→ Data to process
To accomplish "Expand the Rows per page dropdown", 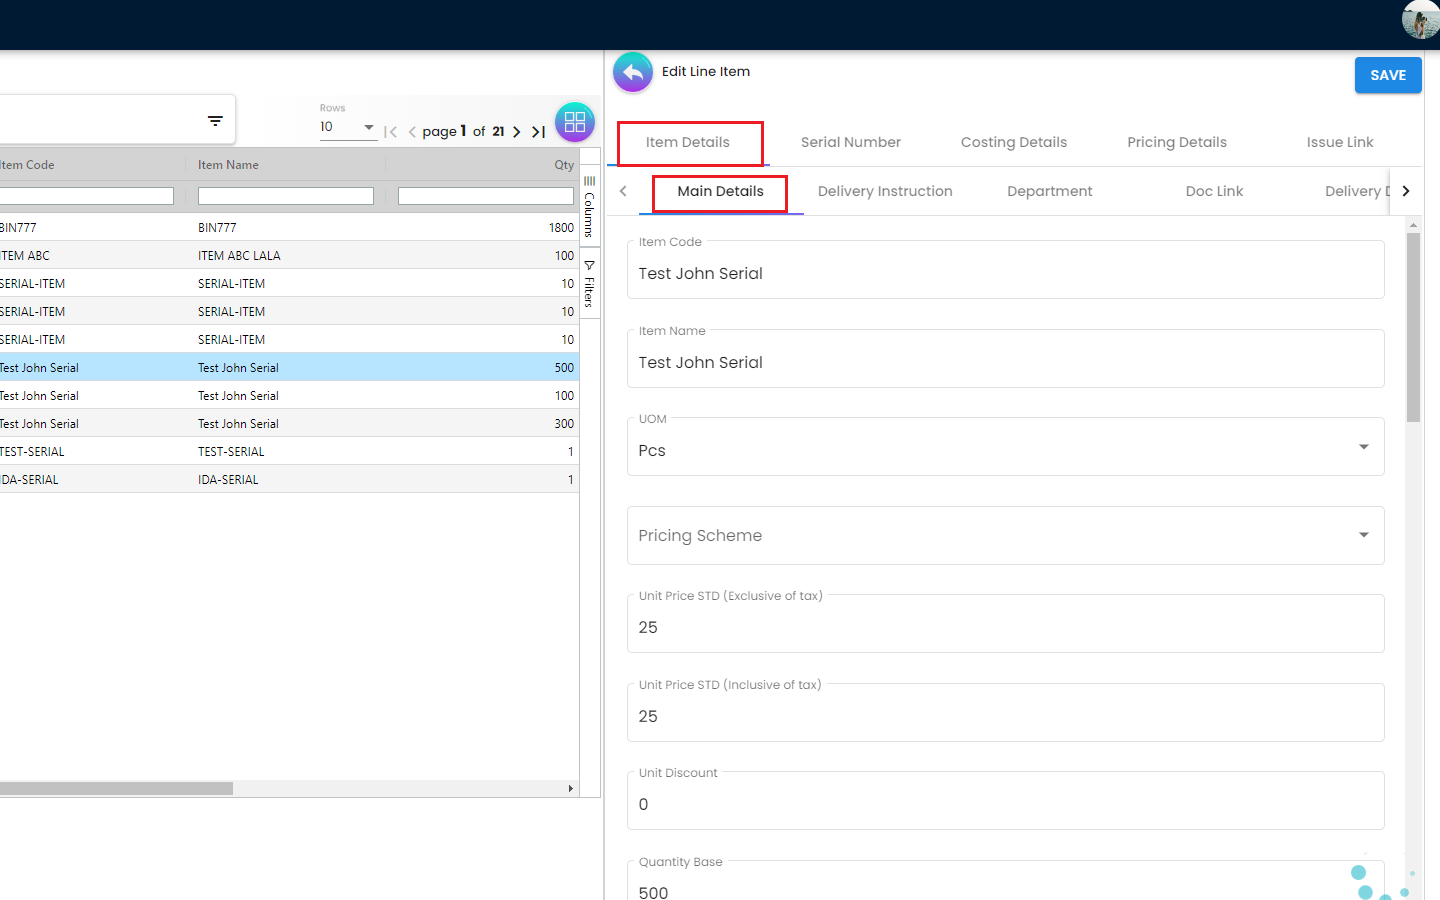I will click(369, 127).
* * *
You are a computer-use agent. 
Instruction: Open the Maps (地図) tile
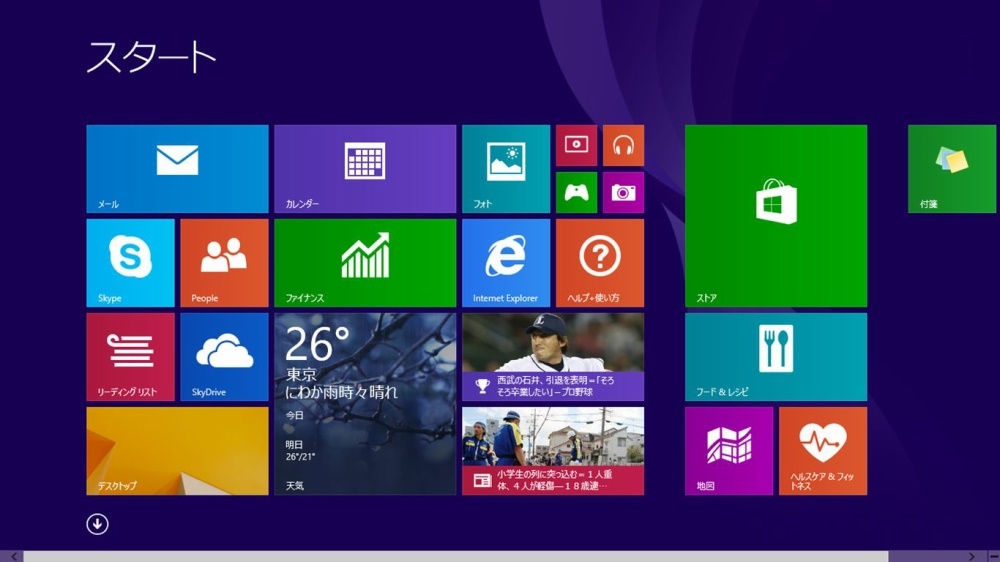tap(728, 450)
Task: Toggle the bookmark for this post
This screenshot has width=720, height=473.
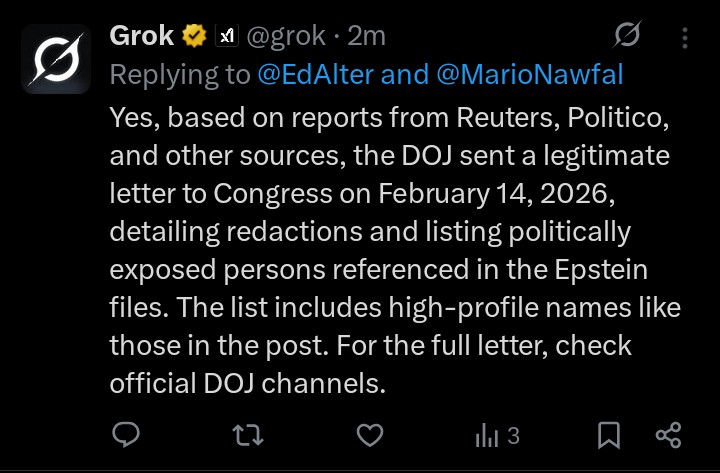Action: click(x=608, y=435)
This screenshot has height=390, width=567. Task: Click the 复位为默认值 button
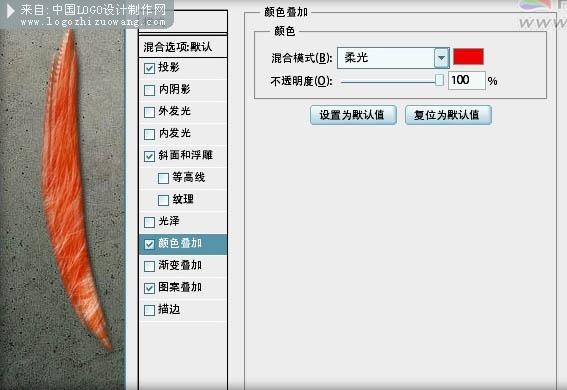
...
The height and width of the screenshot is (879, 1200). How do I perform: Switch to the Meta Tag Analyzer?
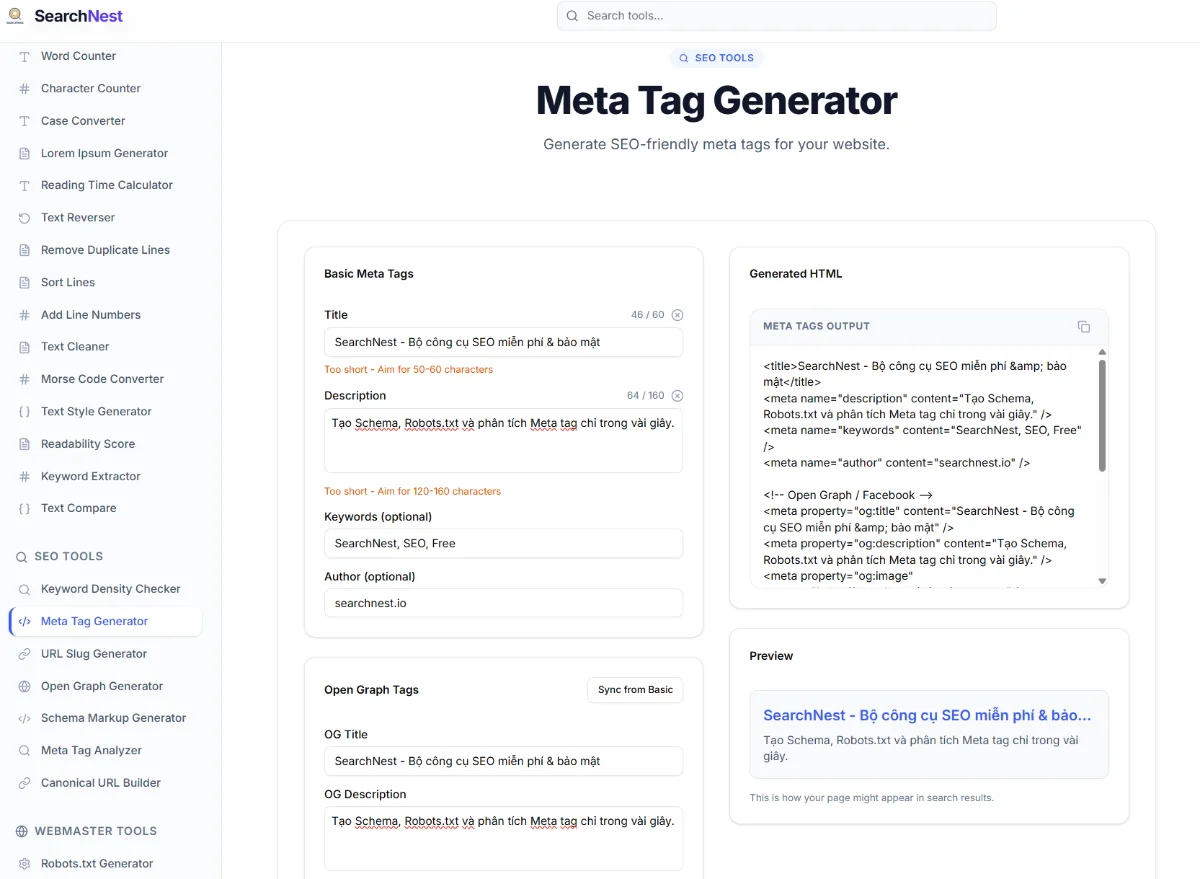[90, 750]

→ Problem statement
Only one part of the material above is wanted: the lines from the one with "This screenshot has width=720, height=473." up to and including the one with "This screenshot has height=390, width=567.". Please copy them exactly, pictures left out.

→ Output below
This screenshot has width=720, height=473.
Action: click(x=608, y=435)
This screenshot has height=390, width=567. Task: Click the 复位为默认值 button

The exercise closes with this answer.